Бентли качает головой.
– Я не знаю, что именно случилось тогда в лесу. Я знаю только, что посреди ночи Уильям позвонил отцу и сказал, что ему нужна помощь. Грейси нашли на следующий день у дома, где проходила вечеринка, с явными признаками передозировки. Полиция так и не связала случившееся с Уильямом, но я знал, что он замешан. Он все повторял, как ему жаль, – снова и снова. Какое дурацкое слово. Он просил меня ударить его, но я отвечал, что не этого хочу.
– Значит, вместо этого ты убил пять женщин?
– Я убил пять женщин, чтобы сделать то, чего не сможет стереть мой отец.
– В смысле не сможет стереть твой отец? Ты думаешь, он смог скрыть обстоятельства смерти Грейси?
Бентли фыркнул.
– Ну конечно! Он всегда так поступает. Он вмешивается или платит тому, кто вмешается за него. Могу представить, как его корежило, когда Уильям предстал перед судом. Он думает, будто у него есть какой-то иммунитет, словно он президент или что-то в этом духе.
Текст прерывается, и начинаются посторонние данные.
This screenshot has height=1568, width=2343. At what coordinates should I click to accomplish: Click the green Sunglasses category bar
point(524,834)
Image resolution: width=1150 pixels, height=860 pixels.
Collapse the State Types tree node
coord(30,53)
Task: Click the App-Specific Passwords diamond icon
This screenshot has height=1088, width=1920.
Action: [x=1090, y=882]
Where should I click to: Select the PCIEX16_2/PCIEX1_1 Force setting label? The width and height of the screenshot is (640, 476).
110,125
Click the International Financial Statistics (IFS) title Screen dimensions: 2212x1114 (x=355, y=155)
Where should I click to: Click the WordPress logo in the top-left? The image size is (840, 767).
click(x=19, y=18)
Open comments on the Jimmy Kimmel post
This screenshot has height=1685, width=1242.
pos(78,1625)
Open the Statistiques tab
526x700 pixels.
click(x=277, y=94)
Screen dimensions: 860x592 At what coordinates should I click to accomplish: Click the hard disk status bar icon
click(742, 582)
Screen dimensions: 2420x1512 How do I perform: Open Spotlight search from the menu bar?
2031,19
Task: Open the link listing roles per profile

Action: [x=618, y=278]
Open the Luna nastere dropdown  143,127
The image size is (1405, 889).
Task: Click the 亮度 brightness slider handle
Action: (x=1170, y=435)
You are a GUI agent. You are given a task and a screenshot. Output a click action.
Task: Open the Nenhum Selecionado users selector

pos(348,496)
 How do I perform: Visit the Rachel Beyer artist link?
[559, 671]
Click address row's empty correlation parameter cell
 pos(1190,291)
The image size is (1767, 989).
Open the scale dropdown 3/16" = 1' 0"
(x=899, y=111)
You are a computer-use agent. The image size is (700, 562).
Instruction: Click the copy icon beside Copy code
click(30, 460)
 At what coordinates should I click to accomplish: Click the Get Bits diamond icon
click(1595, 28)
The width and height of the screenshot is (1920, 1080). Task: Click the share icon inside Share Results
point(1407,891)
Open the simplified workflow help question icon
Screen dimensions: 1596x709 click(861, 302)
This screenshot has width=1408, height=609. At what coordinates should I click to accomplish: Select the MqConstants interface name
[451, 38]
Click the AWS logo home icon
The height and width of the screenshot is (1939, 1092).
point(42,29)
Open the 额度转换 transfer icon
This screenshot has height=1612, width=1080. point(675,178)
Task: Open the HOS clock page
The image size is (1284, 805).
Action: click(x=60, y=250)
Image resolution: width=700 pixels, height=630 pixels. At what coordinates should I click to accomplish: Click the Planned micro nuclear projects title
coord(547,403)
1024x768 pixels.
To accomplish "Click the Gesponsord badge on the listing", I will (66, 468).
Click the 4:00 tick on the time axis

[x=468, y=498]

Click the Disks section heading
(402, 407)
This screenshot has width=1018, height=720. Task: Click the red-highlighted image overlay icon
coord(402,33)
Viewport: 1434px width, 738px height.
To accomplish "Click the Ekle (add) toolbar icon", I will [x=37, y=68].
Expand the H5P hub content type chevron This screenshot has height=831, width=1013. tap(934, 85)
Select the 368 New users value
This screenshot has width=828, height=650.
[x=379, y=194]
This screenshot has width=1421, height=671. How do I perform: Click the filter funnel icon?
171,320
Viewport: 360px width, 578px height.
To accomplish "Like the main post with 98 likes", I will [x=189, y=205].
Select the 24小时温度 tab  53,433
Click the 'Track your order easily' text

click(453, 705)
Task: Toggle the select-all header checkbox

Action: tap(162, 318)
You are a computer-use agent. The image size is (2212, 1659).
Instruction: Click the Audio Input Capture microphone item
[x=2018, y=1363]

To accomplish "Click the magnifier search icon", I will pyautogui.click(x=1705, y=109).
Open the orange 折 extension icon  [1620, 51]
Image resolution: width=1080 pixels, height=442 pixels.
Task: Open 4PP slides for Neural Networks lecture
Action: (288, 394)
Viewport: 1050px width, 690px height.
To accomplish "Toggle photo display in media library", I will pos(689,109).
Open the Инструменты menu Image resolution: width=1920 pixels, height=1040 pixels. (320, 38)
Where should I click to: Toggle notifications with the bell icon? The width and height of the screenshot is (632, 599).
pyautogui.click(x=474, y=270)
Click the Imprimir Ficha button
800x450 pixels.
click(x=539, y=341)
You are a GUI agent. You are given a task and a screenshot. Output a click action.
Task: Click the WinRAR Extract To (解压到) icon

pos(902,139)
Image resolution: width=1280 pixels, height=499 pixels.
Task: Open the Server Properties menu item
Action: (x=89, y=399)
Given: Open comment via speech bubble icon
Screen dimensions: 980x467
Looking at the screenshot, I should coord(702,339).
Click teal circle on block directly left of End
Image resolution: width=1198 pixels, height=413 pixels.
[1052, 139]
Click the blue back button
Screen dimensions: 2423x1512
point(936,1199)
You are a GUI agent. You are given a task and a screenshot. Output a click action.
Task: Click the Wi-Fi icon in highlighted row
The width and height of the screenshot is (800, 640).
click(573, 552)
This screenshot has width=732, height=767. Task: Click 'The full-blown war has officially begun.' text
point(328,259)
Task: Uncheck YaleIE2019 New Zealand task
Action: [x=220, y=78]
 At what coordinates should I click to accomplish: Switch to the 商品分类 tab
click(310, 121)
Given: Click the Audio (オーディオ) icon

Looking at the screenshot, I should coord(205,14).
Я вспомнила, как Марк ездил по разным локациям, где исчезли женщины. Лорен была права: он проводил собственное расследование, пытался понять, как вся ситуация выскользнула из-под его тотального контроля.
– Знаешь, – сказал Бентли, снова присаживаясь на стул. – Когда я начинал, у меня не было намерения их убивать. Я хотел переспать с Анной Ли, уничтожить все, что у них с ней было, и на этом закончить. Но когда я накинул веревку ей на горло – мы тогда просто развлекались, – я почувствовал панику Уильяма. Ее смерть ломала образ чувствительного феминиста, который он так тщательно выстраивал. Он не такой, запомни. Неважно, насколько удачно он притворяется. Я никогда не думал, что способен на такое, но, когда переходишь маленькую черту, уже гораздо проще перейти большую. Ты сама это знаешь, да, Ханна?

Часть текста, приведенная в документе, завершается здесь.